I had the bright idea of driving all the way to New Orleans without washing off any of this goop, other than the windshield, of course. That’s a safety issue when you can no longer see the road for all the bug carcasses. But the rest? Leave it be, baby. This, naturally, is a guy’s way of thinking.
Cool, dude, look at all those dead bugs.
For the wife, however, twenty pounds of caked-on bug remains was something less than cool. Disgusting, revolting, intolerable… well, you get the idea. I give her credit, she humored me and let it go for four days. By morning in Cortez, though, she laid down her ultimatum. Either the bugs come off the car or she would not be riding anywhere in it. After several minutes of serious deliberation on my part over this choice, followed by a spirited debate (this means an argument) I decided it was not worth the grief to continue the great bug collecting experiment any longer.
I took some photos for posterity and as we headed out of town, stopped for gas and then took the windshield cleaning squeegee and went to work.
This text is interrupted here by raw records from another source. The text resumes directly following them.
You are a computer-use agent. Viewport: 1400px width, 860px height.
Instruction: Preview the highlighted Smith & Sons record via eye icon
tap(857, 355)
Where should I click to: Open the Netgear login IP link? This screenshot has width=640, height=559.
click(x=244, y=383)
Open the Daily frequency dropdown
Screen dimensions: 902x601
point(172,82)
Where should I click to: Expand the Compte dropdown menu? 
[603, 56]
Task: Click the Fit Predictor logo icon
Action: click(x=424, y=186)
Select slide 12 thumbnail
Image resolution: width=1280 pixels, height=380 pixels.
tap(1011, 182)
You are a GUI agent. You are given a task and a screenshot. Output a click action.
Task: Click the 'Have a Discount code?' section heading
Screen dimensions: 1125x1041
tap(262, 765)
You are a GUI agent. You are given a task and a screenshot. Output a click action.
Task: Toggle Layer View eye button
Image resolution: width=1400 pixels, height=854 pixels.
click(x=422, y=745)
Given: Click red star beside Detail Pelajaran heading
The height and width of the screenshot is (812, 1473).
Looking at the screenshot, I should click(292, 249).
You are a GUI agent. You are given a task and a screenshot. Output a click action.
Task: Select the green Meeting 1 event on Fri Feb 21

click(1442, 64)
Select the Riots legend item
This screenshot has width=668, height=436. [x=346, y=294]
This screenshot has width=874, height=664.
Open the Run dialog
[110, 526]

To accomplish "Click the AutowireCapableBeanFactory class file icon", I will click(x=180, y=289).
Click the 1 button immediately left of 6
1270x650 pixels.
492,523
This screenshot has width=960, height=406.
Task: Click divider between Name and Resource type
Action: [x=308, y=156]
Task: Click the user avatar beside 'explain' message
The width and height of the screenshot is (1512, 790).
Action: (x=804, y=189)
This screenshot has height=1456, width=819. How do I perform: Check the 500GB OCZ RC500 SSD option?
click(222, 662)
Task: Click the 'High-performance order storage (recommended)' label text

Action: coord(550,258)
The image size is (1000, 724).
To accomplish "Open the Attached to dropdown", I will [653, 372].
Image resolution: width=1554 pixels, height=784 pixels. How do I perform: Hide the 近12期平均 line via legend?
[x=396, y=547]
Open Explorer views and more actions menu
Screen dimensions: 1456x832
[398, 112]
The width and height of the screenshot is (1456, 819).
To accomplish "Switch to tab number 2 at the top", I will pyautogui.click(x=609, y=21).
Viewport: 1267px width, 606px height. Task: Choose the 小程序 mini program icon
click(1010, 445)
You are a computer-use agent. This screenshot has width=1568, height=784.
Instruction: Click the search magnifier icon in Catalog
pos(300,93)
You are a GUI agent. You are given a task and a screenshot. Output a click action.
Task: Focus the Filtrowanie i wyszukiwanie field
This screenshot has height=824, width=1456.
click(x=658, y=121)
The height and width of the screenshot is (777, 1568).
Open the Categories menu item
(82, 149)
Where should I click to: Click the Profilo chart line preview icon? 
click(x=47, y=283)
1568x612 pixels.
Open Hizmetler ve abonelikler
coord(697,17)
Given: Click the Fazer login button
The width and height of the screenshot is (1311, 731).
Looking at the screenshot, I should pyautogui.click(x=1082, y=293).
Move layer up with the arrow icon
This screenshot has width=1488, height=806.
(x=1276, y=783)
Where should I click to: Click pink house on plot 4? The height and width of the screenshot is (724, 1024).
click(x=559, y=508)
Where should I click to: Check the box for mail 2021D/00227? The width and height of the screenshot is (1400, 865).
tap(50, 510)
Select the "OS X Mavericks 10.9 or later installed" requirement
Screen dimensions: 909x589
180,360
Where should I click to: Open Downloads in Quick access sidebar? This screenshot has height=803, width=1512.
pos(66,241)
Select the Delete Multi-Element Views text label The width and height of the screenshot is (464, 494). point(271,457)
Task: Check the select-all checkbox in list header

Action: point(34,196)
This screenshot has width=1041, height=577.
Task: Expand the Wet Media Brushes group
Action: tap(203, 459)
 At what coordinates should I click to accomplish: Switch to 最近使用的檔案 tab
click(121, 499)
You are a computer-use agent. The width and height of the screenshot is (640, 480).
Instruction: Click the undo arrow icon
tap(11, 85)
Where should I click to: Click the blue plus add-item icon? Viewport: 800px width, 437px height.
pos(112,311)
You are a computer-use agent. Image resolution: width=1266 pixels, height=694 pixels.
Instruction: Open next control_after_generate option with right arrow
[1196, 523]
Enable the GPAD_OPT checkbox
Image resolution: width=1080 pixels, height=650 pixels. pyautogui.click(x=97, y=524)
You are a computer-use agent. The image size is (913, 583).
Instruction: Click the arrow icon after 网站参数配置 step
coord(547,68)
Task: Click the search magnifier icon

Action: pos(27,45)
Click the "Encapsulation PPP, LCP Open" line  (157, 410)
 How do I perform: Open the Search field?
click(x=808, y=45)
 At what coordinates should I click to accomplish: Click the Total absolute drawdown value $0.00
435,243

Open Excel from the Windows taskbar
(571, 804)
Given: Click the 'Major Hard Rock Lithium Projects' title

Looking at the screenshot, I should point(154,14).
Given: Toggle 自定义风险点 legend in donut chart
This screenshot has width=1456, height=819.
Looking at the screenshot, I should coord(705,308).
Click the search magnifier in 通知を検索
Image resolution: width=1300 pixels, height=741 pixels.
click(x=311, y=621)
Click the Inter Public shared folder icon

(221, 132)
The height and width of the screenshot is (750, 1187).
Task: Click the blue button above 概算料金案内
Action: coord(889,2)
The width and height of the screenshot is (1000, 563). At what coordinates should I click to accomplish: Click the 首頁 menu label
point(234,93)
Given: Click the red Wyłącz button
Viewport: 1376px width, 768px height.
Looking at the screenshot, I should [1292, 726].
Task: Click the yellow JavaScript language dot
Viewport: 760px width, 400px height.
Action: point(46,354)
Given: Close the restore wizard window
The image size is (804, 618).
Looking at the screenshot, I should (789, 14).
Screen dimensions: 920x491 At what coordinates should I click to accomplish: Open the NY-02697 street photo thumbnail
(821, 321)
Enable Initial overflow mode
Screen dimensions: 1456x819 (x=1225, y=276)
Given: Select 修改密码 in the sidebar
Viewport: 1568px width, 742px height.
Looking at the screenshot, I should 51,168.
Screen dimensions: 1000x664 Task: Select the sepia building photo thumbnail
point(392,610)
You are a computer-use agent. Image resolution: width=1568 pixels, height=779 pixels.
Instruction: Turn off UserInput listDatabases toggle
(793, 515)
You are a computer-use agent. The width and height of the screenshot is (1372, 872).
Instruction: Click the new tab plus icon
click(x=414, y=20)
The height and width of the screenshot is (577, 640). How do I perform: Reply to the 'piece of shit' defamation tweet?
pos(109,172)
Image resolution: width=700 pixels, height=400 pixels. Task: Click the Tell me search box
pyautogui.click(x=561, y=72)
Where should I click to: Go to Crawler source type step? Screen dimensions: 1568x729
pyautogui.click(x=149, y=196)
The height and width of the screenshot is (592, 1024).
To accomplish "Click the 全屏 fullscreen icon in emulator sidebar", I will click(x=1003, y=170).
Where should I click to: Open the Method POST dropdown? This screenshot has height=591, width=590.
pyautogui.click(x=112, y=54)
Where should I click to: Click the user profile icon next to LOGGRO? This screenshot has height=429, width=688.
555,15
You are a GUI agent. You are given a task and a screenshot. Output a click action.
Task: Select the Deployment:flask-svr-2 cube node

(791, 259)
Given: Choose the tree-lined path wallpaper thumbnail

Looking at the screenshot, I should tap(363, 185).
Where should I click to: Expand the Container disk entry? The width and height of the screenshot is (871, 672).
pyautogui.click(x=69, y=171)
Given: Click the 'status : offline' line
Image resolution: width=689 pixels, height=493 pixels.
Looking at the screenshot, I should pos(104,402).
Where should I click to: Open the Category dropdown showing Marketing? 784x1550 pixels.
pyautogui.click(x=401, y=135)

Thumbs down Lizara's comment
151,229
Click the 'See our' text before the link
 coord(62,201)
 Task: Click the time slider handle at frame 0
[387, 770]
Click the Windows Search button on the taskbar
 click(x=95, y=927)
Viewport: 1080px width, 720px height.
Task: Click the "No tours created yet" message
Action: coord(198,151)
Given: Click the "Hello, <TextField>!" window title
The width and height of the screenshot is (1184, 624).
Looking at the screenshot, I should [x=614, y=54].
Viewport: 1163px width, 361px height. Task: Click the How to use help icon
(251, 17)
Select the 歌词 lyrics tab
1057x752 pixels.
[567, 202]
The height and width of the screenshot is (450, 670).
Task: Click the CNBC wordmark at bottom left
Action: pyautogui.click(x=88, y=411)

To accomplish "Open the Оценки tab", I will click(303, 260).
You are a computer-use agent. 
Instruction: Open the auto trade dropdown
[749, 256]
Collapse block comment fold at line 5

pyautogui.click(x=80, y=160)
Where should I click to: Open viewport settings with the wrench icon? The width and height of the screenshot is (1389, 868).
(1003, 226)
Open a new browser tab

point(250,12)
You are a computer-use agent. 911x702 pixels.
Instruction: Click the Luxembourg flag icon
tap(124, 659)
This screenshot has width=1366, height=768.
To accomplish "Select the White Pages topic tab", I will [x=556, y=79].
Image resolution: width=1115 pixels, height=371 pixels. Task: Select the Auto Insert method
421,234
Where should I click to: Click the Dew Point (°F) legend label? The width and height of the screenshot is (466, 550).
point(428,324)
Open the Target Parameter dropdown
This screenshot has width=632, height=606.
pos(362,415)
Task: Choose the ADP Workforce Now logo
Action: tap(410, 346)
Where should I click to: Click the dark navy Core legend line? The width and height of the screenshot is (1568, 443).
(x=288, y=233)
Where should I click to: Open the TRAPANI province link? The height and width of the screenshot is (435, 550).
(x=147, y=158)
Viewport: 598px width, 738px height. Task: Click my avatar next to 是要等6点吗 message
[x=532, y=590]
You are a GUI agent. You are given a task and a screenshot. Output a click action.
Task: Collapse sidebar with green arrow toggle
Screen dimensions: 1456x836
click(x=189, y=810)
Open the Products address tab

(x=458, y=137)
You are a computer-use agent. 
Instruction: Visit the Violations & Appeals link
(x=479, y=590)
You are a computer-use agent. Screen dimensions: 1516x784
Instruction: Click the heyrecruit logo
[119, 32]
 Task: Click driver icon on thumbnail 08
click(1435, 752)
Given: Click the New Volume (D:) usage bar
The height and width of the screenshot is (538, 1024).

What I hadn’t counted on was that four days of baked-on bug splatter would have the physical characteristics of hardened cement. What I needed was a hammer and chisel, but not having those tools readily available, I did the best I could with the plastic squeegee. I soaked the bumper, headlights and hood repeatedly until the goop softened enough to remove about eighty percent of it (with a liberal helping of elbow grease) and vowed never to repeat this particular mistake.
(Ascending to Mesa Verde National Park)
So…on to Mesa Verde National Park we went, only a short distance from Cortez. I’d been looking forward to this particular day ever since I’d begun planning the trip months earlier, and heading out of Cortez, the day seemed full of good omens. The sun beamed bright and the sky shone blue once more. Even the car felt lighter with the dead bug weight removed.